WHAT THE TASK ASKS
Omit all images, then repeat exactly the lines below from the one containing "Returns (242, 1154)" through the one containing "Trilha (332, 1700)", both ends included.

[Items from a data source]
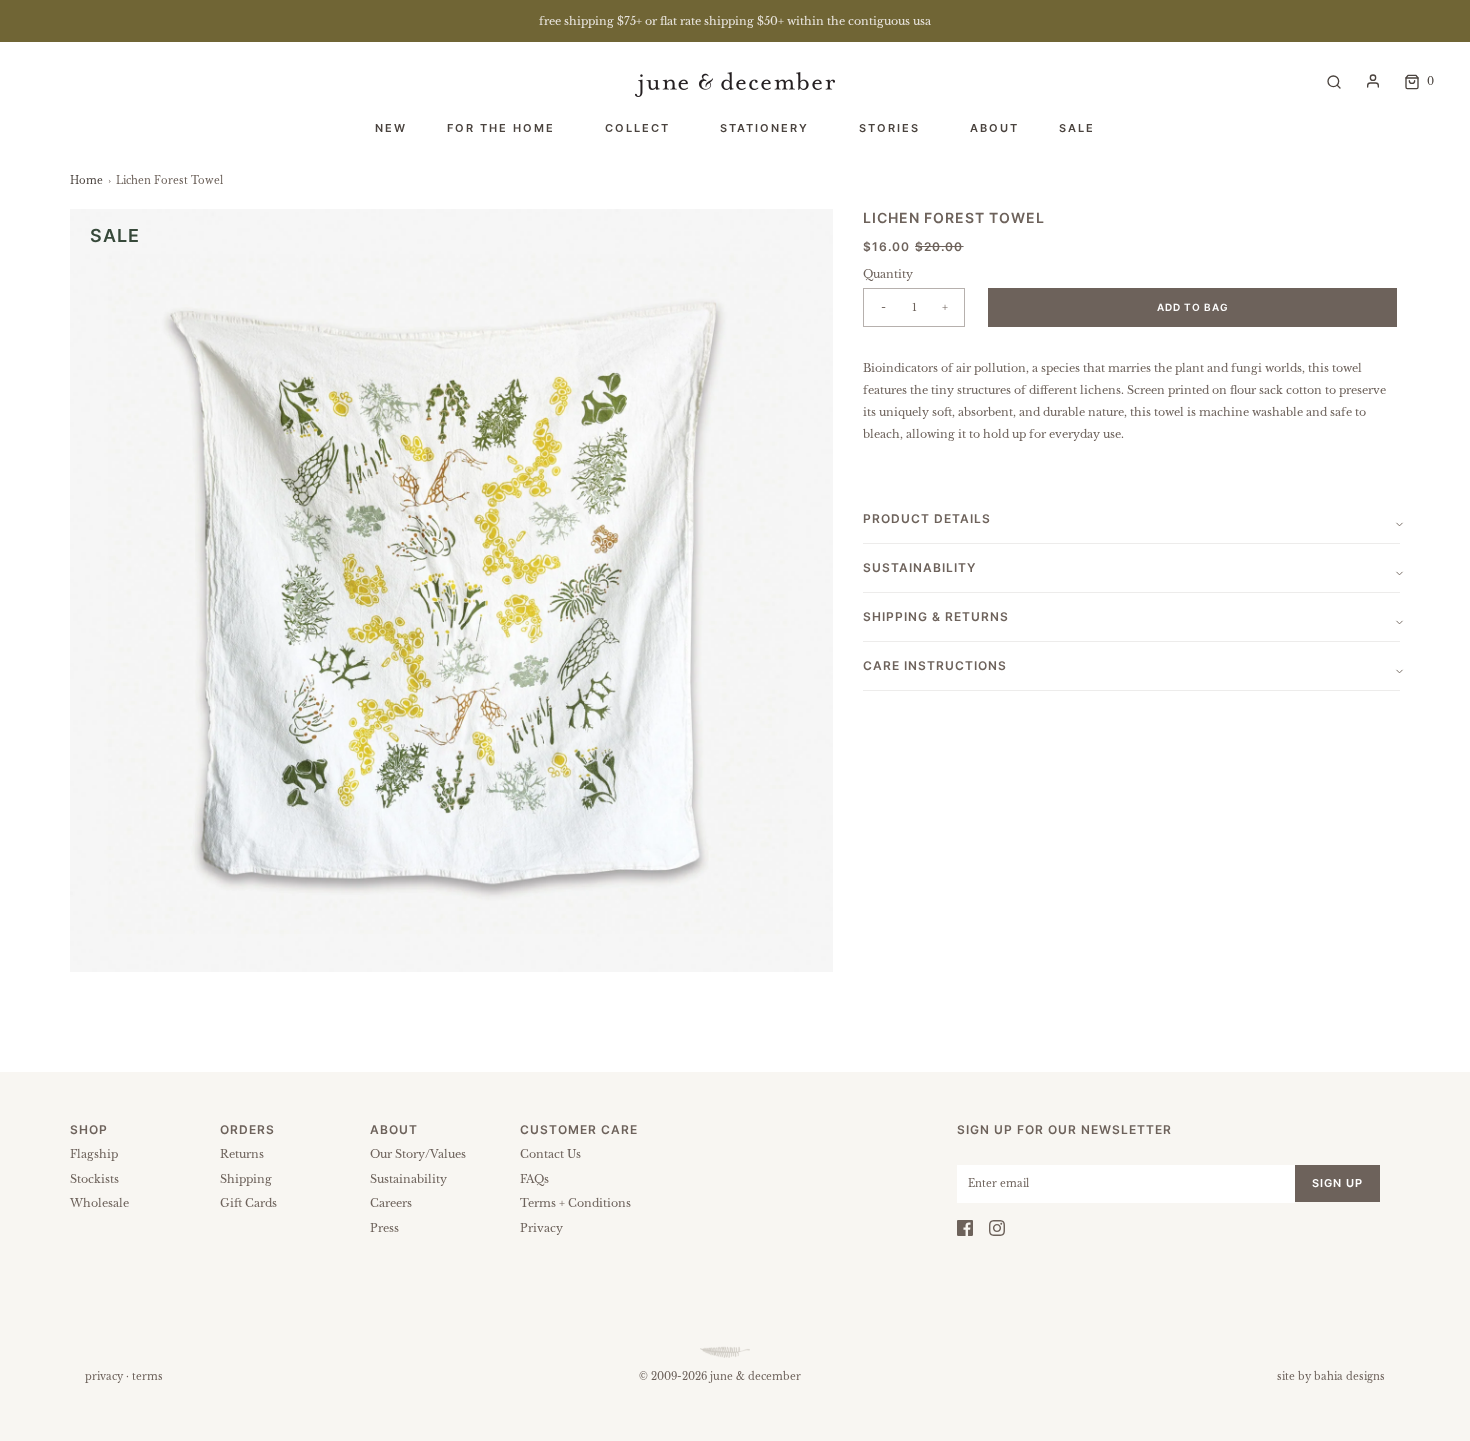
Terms (147, 1376)
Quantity (888, 274)
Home (86, 180)
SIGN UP (1337, 1183)
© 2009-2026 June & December (720, 1376)
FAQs (534, 1179)
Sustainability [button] (919, 567)
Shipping (246, 1179)
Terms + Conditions (575, 1203)
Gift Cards (248, 1203)
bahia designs (1349, 1376)
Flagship (94, 1154)
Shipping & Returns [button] (936, 616)
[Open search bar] (1334, 80)
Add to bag (1193, 307)
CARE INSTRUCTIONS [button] (935, 665)
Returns (242, 1154)
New (391, 128)
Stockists (94, 1179)
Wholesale (99, 1203)
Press (384, 1228)
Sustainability (408, 1179)
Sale (1077, 128)
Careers (391, 1203)
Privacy (541, 1228)
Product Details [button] (927, 518)
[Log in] (1373, 81)
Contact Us (550, 1154)
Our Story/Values (418, 1154)
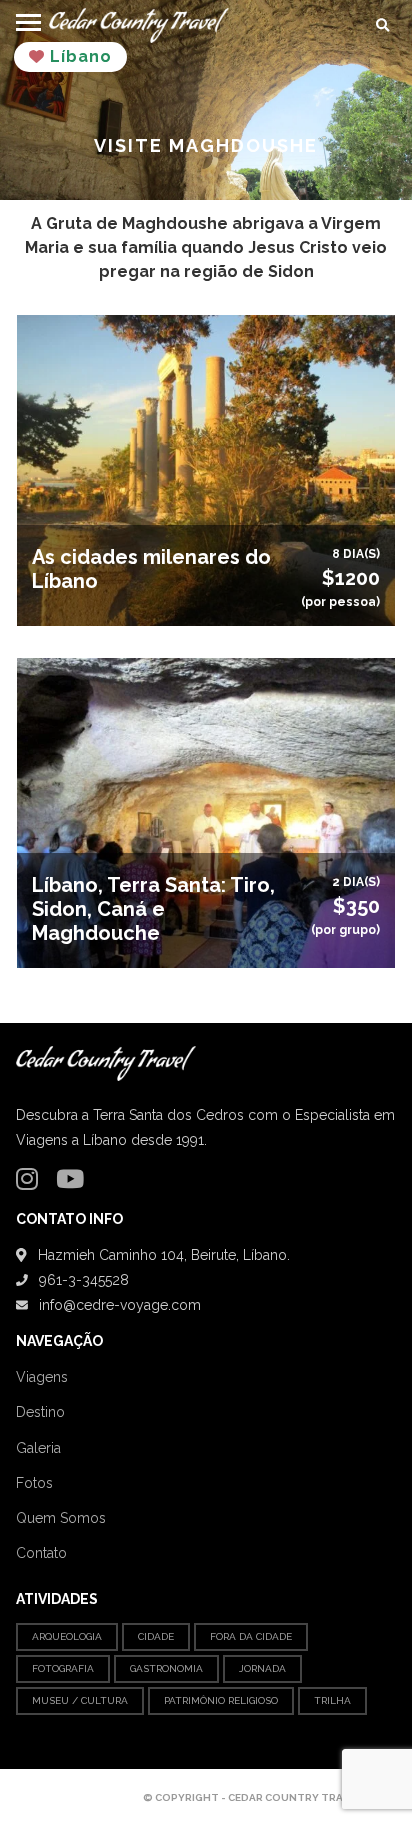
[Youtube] (75, 1183)
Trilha (332, 1700)
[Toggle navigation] (28, 19)
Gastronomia (166, 1668)
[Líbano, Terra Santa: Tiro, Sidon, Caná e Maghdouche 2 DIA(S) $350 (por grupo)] (206, 811)
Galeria (38, 1448)
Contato (41, 1553)
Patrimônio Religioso (221, 1700)
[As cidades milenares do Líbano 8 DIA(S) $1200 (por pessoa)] (206, 469)
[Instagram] (32, 1183)
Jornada (262, 1668)
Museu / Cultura (80, 1700)
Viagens (42, 1377)
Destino (40, 1412)
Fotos (34, 1483)
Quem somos (61, 1518)
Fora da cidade (251, 1636)
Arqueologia (67, 1636)
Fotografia (63, 1668)
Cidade (156, 1636)
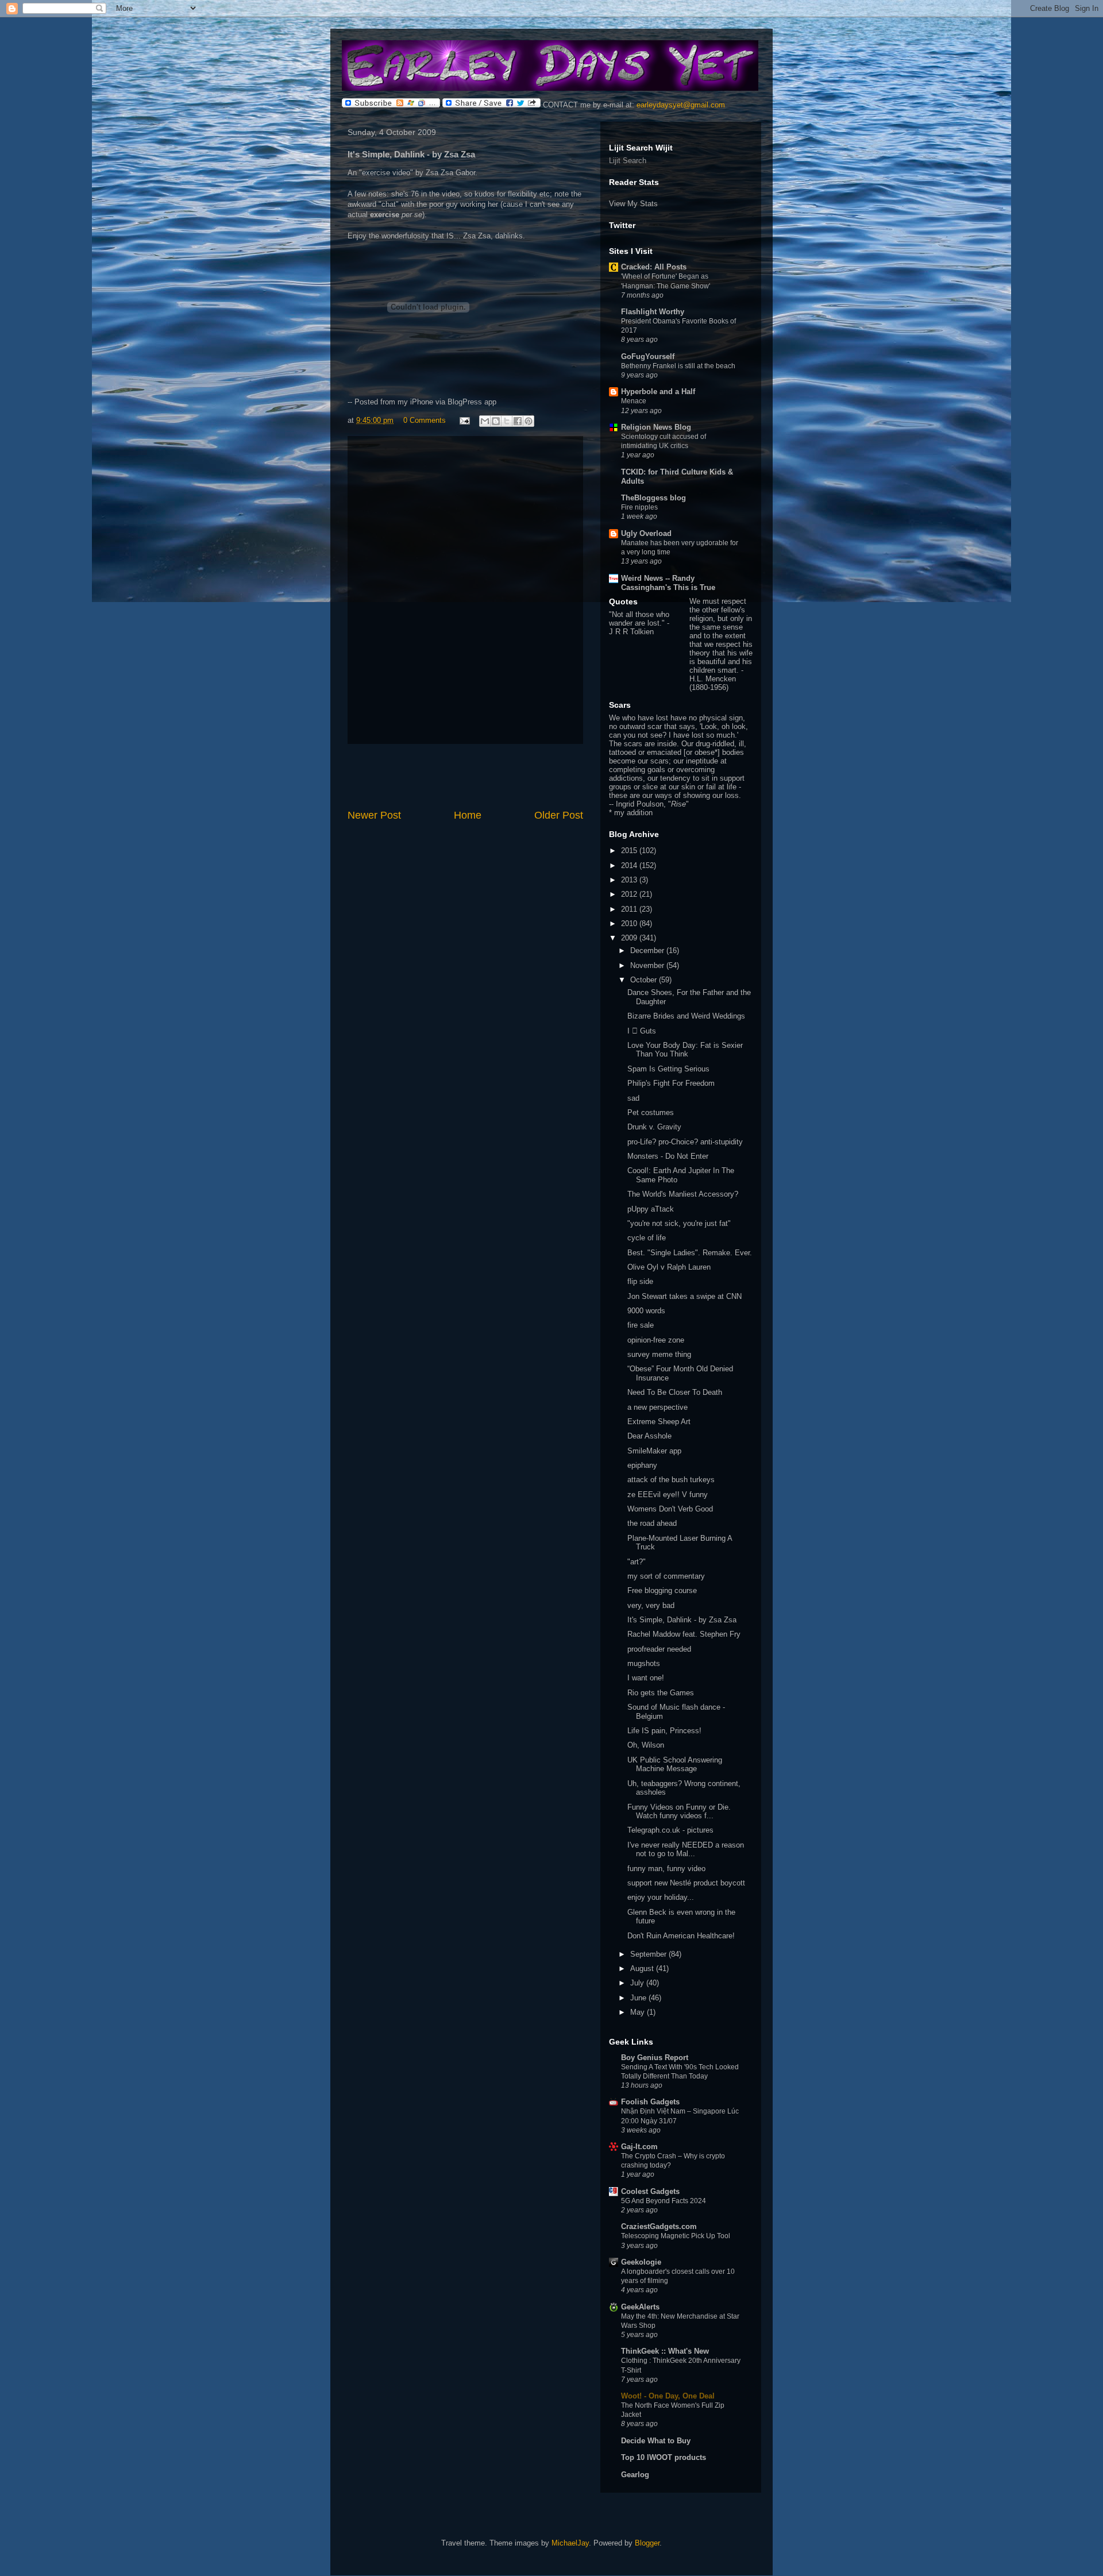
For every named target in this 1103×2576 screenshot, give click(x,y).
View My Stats (633, 203)
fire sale (640, 1325)
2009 (630, 938)
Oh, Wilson (645, 1745)
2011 (630, 909)
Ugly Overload (646, 533)
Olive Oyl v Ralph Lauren (669, 1267)
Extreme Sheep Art (659, 1421)
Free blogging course (662, 1590)
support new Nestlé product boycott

ANSWER TO THE PROBLEM
Returns (242, 1154)
New (391, 128)
Stockists (94, 1179)
Wholesale (99, 1203)
Press (384, 1228)
Sustainability (408, 1179)
Sale (1077, 128)
Careers (391, 1203)
Privacy (541, 1228)
Product Details [button] (927, 518)
[Log in] (1373, 81)
Contact Us (550, 1154)
Our Story/Values (418, 1154)
[Youtube] (75, 1183)
Trilha (332, 1700)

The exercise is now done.